Entries taken from a collection:
● ● ● ● ● ● ●

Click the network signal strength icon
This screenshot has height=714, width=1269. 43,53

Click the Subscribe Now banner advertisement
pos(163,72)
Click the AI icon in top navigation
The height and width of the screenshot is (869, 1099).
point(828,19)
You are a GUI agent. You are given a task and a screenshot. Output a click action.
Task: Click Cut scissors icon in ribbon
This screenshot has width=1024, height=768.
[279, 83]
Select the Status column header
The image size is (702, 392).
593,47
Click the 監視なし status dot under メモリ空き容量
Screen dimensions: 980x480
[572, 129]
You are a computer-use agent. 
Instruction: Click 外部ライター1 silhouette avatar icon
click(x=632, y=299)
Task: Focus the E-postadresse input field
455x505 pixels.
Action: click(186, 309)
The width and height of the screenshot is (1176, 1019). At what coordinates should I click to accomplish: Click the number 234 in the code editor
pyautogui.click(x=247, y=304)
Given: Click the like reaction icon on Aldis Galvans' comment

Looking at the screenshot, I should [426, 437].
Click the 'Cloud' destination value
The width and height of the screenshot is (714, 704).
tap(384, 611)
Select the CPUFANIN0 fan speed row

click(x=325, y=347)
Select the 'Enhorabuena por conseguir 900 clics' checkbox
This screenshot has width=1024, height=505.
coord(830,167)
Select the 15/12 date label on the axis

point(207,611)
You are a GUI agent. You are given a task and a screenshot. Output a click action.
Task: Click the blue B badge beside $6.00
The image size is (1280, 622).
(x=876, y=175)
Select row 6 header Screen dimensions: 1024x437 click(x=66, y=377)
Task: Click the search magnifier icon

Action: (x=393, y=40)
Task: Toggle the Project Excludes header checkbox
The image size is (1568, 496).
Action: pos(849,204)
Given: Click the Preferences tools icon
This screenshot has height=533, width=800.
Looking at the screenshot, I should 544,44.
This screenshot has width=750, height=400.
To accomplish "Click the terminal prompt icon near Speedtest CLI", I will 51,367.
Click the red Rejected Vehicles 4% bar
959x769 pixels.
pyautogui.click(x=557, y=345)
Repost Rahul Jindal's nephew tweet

● ● ● ● ● ● ●

Exercise prompt: Each line holding "checkbox" in the records should be copied out.

Response area:
Select the 'Enhorabuena por conseguir 900 clics' checkbox
Task: Toggle the Project Excludes header checkbox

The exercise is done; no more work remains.